Profits at Cargill fell 42% in the third quarter, after input costs soared following last year’s US drought.
The agri-food giant reported today net earnings of $445m in the three months to 28 February 2013, down from $766m in the same period last year. Third-quarter revenues were up 1%, to $32.2bn.
The third-quarter results demonstrated the “balance” in Cargill’s portfolio, said Greg Page, chairman and CEO. “In North America, our meat processing businesses were pressured by the drought-related high cost of feed ingredients,” he said. But even though many of Cargill’s global ingredients businesses experienced higher input costs, they nearly matched their strong performance in last year’s third quarter, he added.
Earnings in Cargill’s agriculture services division were down largely due to the prolonged impact of last year’s drought in North America. In its origination and processing sector, the company saw strong export demand for US soybeans due to limited pre-harvest supplies in South America.
In food ingredients and applications, the Venezuelan currency devaluation in February negatively affected results, and animal protein was impacted by high feed costs and tight cattle supply, the company said.

Given entries
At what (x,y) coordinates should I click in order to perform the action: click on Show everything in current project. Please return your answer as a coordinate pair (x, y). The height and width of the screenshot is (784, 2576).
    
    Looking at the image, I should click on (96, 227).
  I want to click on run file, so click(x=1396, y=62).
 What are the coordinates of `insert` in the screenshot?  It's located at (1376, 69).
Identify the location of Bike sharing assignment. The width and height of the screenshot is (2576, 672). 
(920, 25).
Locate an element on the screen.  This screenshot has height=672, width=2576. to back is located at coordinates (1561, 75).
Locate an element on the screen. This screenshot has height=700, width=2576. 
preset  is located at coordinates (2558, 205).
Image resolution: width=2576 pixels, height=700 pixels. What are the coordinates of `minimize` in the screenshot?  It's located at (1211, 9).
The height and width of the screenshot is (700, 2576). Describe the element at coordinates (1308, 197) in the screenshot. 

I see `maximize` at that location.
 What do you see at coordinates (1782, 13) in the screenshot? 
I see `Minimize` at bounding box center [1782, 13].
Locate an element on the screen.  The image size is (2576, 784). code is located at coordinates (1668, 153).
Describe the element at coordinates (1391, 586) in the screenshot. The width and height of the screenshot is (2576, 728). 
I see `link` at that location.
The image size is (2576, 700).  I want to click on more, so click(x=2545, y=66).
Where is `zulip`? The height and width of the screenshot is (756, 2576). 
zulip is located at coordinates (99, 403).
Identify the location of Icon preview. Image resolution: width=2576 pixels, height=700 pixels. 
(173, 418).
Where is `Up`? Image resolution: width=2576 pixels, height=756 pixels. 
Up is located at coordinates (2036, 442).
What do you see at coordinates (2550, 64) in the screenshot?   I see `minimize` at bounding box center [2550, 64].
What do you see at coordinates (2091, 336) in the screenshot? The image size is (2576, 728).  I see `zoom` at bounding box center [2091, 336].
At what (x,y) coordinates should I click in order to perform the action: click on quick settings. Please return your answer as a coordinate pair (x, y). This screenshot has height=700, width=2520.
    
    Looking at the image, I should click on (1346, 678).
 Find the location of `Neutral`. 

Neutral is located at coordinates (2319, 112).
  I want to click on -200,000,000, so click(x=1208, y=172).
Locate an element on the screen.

Prompt 1
Answer from the text on Cargill's third-quarter results:
(a) What net earnings did Cargill report for the three months to 28 February 2013?
(b) Who is Cargill's chairman and CEO?
(c) What negatively affected results in food ingredients and applications in February?
Prompt 2
From the text on Cargill's third-quarter results, extract the stretch from "The agri-food giant" through "quarter, he added.".
Prompt 3
According to the text on Cargill's third-quarter results, why did the origination and processing sector see strong export demand for US soybeans?
The material placed after the text comes from a separate source and has no connection to it.

Response 1
(a) $445m
(b) Greg Page
(c) The Venezuelan currency devaluation

Response 2
The agri-food giant reported today net earnings of $445m in the three months to 28 February 2013, down from $766m in the same period last year. Third-quarter revenues were up 1%, to $32.2bn.
The third-quarter results demonstrated the “balance” in Cargill’s portfolio, said Greg Page, chairman and CEO. “In North America, our meat processing businesses were pressured by the drought-related high cost of feed ingredients,” he said. But even though many of Cargill’s global ingredients businesses experienced higher input costs, they nearly matched their strong performance in last year’s third quarter, he added.

Response 3
The sector saw strong export demand for US soybeans because pre-harvest supplies in South America were limited.